→ **REQUIRED WORK**: Tally the lines below that contain the word "agent", and give only that number.

→ **Stored items**:
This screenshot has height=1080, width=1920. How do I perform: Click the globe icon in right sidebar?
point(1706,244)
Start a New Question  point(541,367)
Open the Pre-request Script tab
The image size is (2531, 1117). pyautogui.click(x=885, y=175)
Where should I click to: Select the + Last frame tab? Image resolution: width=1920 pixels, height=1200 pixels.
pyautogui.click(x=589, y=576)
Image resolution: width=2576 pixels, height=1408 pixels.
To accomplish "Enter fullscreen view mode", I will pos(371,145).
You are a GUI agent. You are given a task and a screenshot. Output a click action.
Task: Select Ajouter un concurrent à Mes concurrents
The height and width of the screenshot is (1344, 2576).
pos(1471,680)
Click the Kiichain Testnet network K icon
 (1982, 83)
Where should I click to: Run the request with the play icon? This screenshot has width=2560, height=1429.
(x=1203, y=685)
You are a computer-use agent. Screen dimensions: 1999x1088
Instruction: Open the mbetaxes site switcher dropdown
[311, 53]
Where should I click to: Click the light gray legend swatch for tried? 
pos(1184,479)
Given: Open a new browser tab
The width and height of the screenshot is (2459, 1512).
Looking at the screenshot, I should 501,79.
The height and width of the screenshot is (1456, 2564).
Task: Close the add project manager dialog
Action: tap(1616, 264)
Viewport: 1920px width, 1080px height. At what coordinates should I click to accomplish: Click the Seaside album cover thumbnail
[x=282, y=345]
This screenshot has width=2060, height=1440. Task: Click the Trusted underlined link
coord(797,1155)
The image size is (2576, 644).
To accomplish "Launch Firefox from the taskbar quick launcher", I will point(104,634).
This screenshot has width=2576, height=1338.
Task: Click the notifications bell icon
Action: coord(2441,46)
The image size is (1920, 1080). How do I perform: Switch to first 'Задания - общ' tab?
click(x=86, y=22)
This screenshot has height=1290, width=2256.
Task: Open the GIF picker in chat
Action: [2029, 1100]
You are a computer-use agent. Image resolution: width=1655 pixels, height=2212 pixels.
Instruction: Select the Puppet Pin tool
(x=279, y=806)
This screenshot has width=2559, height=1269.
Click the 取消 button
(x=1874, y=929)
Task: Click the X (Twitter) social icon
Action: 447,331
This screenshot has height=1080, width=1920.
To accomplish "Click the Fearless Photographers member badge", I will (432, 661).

→ **FINISHED TASK**: 3